The line containing "Given: Expand the Revenue Metrics folder" marks the end, so write out exactly every line from the top of the entries below through that one.

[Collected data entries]
━━━

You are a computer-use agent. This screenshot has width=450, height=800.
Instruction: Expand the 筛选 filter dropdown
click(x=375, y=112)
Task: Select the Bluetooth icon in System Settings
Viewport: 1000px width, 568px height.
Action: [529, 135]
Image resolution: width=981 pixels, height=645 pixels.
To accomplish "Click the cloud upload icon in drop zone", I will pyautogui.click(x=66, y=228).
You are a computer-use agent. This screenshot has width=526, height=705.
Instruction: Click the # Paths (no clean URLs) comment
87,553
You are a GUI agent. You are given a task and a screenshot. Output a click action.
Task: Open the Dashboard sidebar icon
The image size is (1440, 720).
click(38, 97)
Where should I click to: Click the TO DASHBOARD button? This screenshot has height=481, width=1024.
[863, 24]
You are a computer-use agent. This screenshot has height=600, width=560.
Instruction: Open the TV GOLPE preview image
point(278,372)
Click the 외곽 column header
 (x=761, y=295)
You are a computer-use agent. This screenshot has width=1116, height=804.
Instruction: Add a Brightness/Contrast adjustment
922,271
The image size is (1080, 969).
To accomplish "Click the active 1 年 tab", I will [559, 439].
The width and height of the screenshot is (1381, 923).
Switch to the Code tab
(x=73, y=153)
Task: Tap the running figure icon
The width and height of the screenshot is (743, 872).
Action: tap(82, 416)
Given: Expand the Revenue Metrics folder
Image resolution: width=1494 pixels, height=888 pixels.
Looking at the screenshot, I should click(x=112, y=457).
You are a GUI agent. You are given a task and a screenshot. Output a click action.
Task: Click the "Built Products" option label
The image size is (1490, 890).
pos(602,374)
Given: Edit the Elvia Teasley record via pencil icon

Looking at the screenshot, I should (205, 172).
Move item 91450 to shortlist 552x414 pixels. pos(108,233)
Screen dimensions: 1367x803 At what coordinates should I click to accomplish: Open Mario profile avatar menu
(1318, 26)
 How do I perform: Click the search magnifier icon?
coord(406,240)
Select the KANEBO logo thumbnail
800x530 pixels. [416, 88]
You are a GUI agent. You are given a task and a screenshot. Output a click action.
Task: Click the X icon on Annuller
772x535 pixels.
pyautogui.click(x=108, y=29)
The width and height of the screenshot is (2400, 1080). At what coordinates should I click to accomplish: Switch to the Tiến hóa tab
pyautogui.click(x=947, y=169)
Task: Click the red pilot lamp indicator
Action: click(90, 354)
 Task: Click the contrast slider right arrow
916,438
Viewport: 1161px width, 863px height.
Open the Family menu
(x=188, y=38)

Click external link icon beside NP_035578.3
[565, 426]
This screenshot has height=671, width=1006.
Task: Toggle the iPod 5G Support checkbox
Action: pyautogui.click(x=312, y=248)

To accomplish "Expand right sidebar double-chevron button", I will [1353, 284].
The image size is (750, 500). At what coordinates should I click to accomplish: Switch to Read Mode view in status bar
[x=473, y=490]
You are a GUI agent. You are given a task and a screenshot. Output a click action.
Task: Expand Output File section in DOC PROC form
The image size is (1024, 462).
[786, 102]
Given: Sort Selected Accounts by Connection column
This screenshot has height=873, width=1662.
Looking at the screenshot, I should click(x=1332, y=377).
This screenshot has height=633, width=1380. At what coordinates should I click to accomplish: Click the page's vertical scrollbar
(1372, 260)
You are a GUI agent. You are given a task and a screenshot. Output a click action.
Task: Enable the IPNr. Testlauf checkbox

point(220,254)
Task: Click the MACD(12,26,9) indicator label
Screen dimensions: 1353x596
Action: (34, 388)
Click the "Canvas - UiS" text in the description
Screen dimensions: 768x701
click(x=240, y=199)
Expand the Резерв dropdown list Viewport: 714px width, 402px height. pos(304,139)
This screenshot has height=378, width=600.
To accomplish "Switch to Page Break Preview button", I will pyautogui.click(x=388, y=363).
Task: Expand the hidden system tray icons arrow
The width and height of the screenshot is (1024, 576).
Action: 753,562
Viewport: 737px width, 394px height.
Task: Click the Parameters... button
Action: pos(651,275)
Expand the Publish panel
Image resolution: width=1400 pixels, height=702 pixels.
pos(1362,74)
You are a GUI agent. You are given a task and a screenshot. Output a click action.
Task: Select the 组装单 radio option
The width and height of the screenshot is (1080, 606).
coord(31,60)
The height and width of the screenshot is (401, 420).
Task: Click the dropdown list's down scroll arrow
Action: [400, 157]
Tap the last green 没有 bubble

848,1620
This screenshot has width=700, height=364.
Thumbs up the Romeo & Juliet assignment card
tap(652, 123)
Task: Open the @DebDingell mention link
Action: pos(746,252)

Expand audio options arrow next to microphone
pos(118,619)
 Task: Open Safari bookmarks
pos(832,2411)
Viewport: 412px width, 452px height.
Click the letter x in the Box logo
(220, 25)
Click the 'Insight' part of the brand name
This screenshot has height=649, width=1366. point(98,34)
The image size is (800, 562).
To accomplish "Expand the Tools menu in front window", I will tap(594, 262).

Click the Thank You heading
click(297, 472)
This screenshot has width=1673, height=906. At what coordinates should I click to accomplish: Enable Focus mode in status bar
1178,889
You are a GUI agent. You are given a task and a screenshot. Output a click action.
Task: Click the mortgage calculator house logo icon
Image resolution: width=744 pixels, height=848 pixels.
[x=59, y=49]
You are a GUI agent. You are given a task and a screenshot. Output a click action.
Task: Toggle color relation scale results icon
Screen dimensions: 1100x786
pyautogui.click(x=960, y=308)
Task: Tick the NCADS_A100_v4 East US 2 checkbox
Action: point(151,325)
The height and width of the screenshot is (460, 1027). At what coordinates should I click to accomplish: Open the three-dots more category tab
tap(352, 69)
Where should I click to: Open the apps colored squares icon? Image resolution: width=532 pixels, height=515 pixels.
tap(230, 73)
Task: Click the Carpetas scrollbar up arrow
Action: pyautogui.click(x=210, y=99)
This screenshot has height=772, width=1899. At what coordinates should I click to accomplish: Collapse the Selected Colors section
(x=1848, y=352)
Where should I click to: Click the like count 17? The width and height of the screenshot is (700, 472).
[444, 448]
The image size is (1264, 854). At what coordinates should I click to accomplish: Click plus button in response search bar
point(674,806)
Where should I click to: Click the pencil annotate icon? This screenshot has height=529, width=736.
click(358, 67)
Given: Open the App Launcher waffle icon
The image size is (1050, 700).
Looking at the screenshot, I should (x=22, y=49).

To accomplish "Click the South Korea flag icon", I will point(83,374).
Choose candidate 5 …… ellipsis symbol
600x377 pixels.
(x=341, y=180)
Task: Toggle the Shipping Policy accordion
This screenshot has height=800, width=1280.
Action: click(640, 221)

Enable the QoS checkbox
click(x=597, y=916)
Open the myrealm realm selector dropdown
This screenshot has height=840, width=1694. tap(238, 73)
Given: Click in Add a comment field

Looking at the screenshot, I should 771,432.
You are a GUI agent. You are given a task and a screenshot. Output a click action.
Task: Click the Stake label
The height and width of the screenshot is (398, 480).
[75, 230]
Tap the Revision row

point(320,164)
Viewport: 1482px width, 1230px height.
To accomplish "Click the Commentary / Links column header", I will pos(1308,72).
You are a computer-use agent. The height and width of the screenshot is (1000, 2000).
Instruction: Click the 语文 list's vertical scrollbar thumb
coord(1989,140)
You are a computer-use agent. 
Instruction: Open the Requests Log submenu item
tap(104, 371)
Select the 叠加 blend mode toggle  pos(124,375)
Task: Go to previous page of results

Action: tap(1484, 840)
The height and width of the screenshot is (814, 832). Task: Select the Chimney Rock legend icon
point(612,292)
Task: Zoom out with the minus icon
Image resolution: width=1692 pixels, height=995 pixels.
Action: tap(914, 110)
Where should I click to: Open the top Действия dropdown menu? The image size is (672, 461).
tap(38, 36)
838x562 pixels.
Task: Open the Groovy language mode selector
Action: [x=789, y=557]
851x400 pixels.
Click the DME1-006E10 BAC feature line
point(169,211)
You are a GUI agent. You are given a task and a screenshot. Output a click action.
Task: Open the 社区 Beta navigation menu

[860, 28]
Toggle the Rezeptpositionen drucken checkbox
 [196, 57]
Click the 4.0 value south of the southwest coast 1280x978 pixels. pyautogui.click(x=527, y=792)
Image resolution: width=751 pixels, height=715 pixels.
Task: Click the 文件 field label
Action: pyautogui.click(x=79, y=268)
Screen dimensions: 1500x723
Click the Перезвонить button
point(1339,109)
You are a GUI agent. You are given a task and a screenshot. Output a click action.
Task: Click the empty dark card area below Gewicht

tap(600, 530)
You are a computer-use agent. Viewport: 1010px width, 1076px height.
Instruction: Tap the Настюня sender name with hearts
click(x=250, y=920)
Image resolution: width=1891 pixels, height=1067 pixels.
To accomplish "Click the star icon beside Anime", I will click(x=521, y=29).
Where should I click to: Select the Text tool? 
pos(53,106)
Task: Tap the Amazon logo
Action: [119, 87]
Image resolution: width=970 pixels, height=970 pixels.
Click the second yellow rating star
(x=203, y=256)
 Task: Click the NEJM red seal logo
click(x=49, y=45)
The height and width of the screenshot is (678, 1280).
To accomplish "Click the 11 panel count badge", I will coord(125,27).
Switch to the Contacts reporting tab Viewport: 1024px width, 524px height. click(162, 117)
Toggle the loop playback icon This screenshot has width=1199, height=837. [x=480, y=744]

━━━

● **Response area**:
You are a computer-use agent. This screenshot has width=450, height=800.
Instruction: Expand the 筛选 filter dropdown
click(x=375, y=112)
Task: Select the Bluetooth icon in System Settings
Viewport: 1000px width, 568px height.
Action: [529, 135]
Image resolution: width=981 pixels, height=645 pixels.
To accomplish "Click the cloud upload icon in drop zone", I will pyautogui.click(x=66, y=228).
You are a computer-use agent. This screenshot has width=526, height=705.
Instruction: Click the # Paths (no clean URLs) comment
87,553
You are a GUI agent. You are given a task and a screenshot. Output a click action.
Task: Open the Dashboard sidebar icon
The image size is (1440, 720).
click(38, 97)
Where should I click to: Click the TO DASHBOARD button? This screenshot has height=481, width=1024.
[863, 24]
You are a computer-use agent. This screenshot has height=600, width=560.
Instruction: Open the TV GOLPE preview image
point(278,372)
Click the 외곽 column header
 (x=761, y=295)
You are a computer-use agent. This screenshot has width=1116, height=804.
Instruction: Add a Brightness/Contrast adjustment
922,271
The image size is (1080, 969).
To accomplish "Click the active 1 年 tab", I will [559, 439].
The width and height of the screenshot is (1381, 923).
Switch to the Code tab
(x=73, y=153)
Task: Tap the running figure icon
The width and height of the screenshot is (743, 872).
Action: tap(82, 416)
Given: Expand the Revenue Metrics folder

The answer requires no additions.